Please output everything from the line containing "privacybrowser_0.9-1_amd64v3.deb (179, 710)" down to the end of the entries as a Markdown table with the columns "Row" and "Line", skipping any blank lines.

-- begin --

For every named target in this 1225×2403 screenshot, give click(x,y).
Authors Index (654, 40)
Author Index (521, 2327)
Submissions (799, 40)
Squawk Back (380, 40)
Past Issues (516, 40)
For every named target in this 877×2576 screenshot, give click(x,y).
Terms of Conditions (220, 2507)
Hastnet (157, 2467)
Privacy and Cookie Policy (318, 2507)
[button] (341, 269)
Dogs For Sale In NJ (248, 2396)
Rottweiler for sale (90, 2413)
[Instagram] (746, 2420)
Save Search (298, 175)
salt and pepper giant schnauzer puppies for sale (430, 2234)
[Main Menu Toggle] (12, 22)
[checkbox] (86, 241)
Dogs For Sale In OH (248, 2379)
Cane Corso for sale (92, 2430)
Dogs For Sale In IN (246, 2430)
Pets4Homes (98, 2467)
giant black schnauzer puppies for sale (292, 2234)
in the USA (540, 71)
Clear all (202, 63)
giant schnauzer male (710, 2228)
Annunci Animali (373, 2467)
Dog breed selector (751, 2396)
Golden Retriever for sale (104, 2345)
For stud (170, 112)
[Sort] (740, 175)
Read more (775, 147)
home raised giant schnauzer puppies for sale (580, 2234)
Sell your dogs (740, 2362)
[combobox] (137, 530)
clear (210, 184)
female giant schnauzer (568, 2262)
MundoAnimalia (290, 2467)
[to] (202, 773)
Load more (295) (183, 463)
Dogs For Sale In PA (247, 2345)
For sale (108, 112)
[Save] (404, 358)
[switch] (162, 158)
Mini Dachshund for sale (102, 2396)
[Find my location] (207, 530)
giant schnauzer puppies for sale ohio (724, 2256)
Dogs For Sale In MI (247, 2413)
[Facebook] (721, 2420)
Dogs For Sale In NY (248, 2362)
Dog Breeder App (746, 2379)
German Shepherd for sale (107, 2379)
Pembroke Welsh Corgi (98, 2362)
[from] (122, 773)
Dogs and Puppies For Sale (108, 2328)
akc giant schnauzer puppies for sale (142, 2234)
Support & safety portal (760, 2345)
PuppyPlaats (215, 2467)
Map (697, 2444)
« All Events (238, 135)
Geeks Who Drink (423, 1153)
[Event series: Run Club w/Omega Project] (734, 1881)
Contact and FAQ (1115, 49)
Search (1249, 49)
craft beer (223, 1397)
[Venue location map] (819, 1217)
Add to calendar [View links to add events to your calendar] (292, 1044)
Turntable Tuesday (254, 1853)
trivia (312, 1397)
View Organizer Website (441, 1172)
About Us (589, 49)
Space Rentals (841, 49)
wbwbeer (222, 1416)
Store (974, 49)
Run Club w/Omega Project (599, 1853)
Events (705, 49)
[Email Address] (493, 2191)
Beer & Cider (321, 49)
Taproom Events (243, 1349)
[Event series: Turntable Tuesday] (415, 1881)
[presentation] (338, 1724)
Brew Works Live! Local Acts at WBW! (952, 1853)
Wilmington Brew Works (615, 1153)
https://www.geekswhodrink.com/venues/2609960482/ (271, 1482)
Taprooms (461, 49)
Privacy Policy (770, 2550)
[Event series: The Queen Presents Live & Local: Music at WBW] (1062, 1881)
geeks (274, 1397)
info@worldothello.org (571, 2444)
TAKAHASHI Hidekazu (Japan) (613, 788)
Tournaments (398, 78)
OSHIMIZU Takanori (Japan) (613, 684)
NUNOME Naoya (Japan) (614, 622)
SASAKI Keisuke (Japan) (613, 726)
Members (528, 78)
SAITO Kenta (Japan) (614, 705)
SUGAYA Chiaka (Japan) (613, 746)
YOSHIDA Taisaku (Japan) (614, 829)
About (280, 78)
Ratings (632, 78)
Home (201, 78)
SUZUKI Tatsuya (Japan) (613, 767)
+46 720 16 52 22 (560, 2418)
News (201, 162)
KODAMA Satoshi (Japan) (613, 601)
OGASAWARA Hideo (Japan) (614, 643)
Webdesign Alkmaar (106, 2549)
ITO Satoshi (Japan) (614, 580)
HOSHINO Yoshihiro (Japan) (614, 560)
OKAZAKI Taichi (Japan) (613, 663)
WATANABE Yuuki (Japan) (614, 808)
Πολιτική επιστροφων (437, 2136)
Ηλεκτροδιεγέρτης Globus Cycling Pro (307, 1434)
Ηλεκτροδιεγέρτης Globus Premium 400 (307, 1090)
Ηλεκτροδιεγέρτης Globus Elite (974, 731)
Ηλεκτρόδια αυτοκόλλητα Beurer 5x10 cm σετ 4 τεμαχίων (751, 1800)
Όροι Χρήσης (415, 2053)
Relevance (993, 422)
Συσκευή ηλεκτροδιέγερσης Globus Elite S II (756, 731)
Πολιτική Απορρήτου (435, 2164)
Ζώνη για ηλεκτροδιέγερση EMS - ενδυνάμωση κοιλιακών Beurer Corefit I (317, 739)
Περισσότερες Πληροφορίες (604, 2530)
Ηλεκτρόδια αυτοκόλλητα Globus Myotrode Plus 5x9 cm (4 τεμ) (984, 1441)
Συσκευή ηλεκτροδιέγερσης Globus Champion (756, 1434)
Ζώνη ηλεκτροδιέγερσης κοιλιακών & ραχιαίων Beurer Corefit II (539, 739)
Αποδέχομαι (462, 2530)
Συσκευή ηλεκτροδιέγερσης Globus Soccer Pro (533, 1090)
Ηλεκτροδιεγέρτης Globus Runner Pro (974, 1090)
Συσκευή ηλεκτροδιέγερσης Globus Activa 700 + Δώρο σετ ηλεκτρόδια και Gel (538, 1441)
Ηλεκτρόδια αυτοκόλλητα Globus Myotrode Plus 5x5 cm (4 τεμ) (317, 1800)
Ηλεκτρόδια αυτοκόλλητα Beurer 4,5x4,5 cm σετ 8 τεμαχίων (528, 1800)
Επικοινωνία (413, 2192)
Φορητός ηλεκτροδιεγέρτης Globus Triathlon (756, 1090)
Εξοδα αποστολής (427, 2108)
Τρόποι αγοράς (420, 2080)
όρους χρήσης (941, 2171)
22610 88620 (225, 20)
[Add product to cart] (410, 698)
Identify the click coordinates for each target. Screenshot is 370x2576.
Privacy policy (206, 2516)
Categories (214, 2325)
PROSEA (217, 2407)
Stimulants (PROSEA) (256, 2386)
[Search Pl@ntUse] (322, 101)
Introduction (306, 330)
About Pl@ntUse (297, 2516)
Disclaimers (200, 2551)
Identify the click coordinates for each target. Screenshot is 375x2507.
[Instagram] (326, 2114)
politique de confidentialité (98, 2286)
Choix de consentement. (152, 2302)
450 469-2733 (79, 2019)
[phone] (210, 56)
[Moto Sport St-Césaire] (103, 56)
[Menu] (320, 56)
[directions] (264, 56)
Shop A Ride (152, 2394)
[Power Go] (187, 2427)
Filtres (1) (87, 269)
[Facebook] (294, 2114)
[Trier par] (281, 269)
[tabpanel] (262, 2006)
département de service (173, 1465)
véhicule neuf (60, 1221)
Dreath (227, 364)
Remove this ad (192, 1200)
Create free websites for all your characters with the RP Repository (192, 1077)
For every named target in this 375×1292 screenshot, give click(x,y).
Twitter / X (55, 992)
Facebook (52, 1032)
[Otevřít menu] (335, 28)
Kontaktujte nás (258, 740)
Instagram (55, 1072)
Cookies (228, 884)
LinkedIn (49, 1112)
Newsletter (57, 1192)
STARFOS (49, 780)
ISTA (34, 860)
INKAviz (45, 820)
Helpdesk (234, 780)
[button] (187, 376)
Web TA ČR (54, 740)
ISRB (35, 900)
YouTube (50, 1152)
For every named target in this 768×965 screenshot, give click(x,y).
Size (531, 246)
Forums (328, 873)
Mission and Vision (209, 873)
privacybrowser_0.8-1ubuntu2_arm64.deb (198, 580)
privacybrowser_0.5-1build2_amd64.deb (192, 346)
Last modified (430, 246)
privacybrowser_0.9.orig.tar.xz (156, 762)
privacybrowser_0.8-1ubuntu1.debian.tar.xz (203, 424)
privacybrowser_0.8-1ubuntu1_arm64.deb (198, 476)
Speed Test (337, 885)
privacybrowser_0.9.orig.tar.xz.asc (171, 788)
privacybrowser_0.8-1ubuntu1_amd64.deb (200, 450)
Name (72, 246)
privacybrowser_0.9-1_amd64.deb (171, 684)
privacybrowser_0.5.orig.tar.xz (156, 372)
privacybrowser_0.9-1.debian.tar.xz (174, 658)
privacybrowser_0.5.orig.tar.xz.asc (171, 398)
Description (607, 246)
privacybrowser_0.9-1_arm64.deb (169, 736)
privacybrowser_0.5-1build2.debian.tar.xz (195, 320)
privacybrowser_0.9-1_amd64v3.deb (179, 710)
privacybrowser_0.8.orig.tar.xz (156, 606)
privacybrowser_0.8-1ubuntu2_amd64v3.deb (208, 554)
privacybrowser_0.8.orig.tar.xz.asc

-- end --

FULL OUTPUT:
| Row | Line |
|---|---|
| 1 | privacybrowser_0.9-1_amd64v3.deb (179, 710) |
| 2 | privacybrowser_0.8.orig.tar.xz (156, 606) |
| 3 | privacybrowser_0.8-1ubuntu2_amd64v3.deb (208, 554) |
| 4 | privacybrowser_0.8.orig.tar.xz.asc |